When schools abruptly closed in March, Atlanta Public Schools organized a comprehensive meal delivery program to make sure its students had enough to eat during the shutdown. They delivered 160,000 each week, from March through the end of the school year.
Feeding more than 75% of the district’s 52,000 students is no small task. To pull it off, the nutrition department gathered all available resources. They started with their own staff. Nutrition employees at 12 of the district’s 91 sites assembled weekly meal bags with food from their foodservice contractor, Southwestern Foodservice Excellence. They deployed 10 refrigerated trucks to these schools to provide overflow storage. District employees from the facilities and security departments loaded meal bags onto district buses. District drivers traveled their routine bus routes to transport meals throughout the district.
“It was an all-hands-on-deck approach,” says executive director of nutrition, Dr. Marilyn Hughes.
Like many districts, Atlanta had to find its footing. The district started with a plan to deliver meals to students every day but soon shifted to a once-a-week model. During a two-hour window every Monday, families picked up a week’s worth of food.
During a typical school year, the district operates a total of 75 kitchens, feeding 40,000 students per day. The huge spring program—which ran through the third week in May—distributed a similar number of meals.
The child nutrition team is proud that they delivered, but it was about more than the numbers for Hughes and the staff. They engaged with families in new ways to identify foods kids would eat and to ensure that the food they delivered was stored and prepared properly.
The district held tasting feedback sessions via Zoom where they fielded comments from families and identified “fan favorites.”
“This was very effective,” Hughes says, “because [students] didn’t like everything we were serving. And that’s helpful information when you’re working with limited resources.”
For instance, the nutrition staff discovered that the burritos they were serving didn’t get high marks from students. So they started including a serving of salsa and decided to replace it with something else when they re-ordered. On the thumbs-up list from students: cheese sandwiches, frozen pizza, hot dogs, pancakes and corn with black beans. Students also like carrot sticks, especially with a side of ranch dressing.

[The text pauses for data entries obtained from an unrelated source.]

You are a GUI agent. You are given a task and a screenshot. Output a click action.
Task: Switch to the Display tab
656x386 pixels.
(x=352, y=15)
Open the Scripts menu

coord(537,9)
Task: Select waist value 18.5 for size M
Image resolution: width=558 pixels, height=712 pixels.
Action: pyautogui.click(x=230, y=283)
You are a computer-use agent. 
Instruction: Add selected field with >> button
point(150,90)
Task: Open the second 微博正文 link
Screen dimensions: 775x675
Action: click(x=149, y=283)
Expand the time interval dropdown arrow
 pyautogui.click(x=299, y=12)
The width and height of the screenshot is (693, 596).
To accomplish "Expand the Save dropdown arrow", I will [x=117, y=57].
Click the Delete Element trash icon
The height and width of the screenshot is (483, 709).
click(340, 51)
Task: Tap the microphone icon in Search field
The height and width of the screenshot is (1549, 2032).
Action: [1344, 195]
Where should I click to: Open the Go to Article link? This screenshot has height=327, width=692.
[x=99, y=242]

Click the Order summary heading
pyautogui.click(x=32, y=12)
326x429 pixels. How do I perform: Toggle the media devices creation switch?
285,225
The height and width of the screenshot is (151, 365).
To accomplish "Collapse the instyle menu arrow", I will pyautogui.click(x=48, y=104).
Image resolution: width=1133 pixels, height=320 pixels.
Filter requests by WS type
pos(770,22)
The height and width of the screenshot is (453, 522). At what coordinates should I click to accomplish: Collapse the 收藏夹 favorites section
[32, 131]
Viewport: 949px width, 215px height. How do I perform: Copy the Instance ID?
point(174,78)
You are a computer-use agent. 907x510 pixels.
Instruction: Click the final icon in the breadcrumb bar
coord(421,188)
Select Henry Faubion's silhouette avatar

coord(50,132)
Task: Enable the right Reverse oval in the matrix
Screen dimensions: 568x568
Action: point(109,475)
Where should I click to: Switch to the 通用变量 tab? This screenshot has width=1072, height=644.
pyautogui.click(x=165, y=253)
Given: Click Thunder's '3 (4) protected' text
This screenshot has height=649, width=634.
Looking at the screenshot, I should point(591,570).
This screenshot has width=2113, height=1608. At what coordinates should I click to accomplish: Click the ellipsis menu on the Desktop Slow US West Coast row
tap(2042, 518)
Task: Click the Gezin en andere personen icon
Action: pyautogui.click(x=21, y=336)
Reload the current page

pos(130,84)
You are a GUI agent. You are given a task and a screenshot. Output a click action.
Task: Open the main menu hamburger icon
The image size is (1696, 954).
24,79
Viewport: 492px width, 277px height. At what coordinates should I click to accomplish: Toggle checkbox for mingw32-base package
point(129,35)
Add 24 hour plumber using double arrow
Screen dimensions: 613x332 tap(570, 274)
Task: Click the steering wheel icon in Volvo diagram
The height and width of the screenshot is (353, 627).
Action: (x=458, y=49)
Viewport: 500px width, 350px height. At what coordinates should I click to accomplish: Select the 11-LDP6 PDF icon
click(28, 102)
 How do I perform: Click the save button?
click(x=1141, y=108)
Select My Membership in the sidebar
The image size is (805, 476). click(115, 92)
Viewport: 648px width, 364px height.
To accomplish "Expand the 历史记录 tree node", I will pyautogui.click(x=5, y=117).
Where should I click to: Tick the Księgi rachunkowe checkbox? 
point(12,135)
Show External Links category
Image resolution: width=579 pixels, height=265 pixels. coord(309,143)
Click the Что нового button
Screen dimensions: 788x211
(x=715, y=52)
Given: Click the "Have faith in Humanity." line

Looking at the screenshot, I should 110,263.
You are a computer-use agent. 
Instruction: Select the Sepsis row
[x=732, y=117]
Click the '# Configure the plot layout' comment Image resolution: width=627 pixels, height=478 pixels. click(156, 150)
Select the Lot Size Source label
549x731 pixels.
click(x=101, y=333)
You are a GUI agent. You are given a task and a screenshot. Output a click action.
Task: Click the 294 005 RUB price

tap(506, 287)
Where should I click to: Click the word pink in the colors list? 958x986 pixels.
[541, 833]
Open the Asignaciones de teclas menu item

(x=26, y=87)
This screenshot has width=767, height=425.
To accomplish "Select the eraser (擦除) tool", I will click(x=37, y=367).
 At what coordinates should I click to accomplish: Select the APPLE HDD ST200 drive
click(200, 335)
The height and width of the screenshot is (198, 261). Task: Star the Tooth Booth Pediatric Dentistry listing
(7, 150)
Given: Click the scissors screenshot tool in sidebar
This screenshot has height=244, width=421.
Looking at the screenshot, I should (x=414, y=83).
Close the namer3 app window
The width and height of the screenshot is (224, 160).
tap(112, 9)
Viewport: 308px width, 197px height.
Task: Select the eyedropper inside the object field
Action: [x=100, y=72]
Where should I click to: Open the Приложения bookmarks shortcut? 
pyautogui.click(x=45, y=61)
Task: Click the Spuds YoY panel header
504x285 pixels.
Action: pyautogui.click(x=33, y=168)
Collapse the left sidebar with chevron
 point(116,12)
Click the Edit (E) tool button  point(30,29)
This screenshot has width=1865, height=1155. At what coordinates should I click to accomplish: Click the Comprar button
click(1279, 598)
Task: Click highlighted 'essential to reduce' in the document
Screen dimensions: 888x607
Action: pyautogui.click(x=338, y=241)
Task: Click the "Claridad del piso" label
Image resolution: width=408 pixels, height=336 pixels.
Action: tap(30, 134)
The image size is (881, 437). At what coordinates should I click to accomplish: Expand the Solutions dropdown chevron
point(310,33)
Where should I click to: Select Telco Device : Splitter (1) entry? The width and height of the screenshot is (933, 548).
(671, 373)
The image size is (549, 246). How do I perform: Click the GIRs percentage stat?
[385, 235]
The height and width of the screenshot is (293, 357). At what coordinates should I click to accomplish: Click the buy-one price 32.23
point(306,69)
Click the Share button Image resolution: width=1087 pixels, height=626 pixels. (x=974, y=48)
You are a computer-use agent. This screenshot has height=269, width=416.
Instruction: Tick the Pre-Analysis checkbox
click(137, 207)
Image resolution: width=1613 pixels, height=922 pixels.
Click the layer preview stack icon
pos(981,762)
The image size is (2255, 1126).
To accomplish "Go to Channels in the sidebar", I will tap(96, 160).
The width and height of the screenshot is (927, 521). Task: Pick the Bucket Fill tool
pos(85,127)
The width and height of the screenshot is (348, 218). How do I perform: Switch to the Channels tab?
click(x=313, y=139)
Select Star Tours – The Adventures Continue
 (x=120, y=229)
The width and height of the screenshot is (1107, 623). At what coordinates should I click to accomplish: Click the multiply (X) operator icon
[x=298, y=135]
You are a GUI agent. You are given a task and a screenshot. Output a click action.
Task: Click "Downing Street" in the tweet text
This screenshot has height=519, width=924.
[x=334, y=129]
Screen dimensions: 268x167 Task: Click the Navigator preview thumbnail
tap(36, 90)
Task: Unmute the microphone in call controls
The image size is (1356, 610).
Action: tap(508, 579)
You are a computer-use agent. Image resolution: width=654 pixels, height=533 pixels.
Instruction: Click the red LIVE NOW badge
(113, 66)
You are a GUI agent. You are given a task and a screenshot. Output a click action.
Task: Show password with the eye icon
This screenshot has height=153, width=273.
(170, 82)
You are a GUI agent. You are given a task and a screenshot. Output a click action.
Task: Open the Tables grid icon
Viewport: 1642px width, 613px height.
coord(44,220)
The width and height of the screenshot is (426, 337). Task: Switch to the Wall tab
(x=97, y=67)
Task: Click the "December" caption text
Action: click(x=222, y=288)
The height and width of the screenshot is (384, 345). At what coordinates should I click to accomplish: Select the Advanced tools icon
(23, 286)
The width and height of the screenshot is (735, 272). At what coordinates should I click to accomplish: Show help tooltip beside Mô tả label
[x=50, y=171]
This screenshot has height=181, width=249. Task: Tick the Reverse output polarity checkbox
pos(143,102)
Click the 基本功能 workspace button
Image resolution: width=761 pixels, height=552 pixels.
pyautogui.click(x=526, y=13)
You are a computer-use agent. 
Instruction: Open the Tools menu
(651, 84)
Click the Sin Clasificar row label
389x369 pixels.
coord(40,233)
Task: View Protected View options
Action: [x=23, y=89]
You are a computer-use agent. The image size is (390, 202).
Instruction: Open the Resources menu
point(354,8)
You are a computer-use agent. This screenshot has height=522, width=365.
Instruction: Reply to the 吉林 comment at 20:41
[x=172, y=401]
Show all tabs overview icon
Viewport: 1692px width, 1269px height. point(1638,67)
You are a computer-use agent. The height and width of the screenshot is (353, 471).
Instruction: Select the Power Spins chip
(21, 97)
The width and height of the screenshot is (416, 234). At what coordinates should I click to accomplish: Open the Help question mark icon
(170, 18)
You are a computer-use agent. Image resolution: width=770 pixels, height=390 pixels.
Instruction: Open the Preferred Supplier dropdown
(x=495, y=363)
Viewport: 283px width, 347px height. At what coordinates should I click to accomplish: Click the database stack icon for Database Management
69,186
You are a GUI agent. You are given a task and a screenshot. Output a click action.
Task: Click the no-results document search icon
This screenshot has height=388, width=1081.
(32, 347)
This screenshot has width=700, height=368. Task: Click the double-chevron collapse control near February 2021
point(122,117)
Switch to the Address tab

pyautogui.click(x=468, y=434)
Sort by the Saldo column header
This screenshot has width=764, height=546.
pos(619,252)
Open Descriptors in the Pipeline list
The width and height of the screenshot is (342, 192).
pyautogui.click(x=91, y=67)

Meal bags included instructions for storage, to help ensure that frozen foods made it to the freezer, and directions for preparing meals properly.
“With every meal we sent out, we had cooking instructions based on how to microwave,” Hughes says. “And we emphasized that all microwaves are not the same because of different wattages,” a detail that many parents appreciated.
Hughes says Atlanta Public Schools adheres to strict food safety standards. For instance, they check the temperature on random samples of bags. “If anything is wrong, that whole lot goes out,” she says. “We’re pretty stringent on that, simply because we want families to trust us for food safety.”
The district continued delivering some meals into the summer through partnerships with seven community partners. Each week, organizations such as Boys & Girls Clubs of Metro Atlanta, Horizons Atlanta, Atlanta Police Athletic League and Neighborhood Rescue distributed 20,000 district meals per week to students.
The Atlanta Public Schools ran their meal distribution program through the USDA’s Seamless Summer Option, which feeds all children in communities where 50% or more of students qualify for free or reduced school meal prices.
To cover supplemental costs of meal distribution, the district received a $100,00 donation from Kroger’s Zero Hunger | Zero Waste program to pay for cooler bags, which helped ensure that foods stayed at the proper temperature during transport. The Arthur M. Blank Family Foundation contributed $150,000 for additional packaging. The district also received financial support from the Dairy Alliance.
Community volunteers with Hands On Atlanta helped with a program—executed in collaboration with the school district—that distributed donated foods from the local food bank to families at the same time as meal bag deliveries. This program gave households access to groceries such as vegetables and shelf-stable, high-protein items alongside school meals.
Students in Atlanta Public Schools are learning remotely this fall. To receive meals, households place orders for five-day meal bags one week before delivery. All bags are delivered to curbside pickup locations on Mondays.
Overall, Hughes says the program has been a big success. She’s grateful for the ways the district and the community have come together to feed families. And they’re grateful for the families themselves. “We’ve really had strong public support.”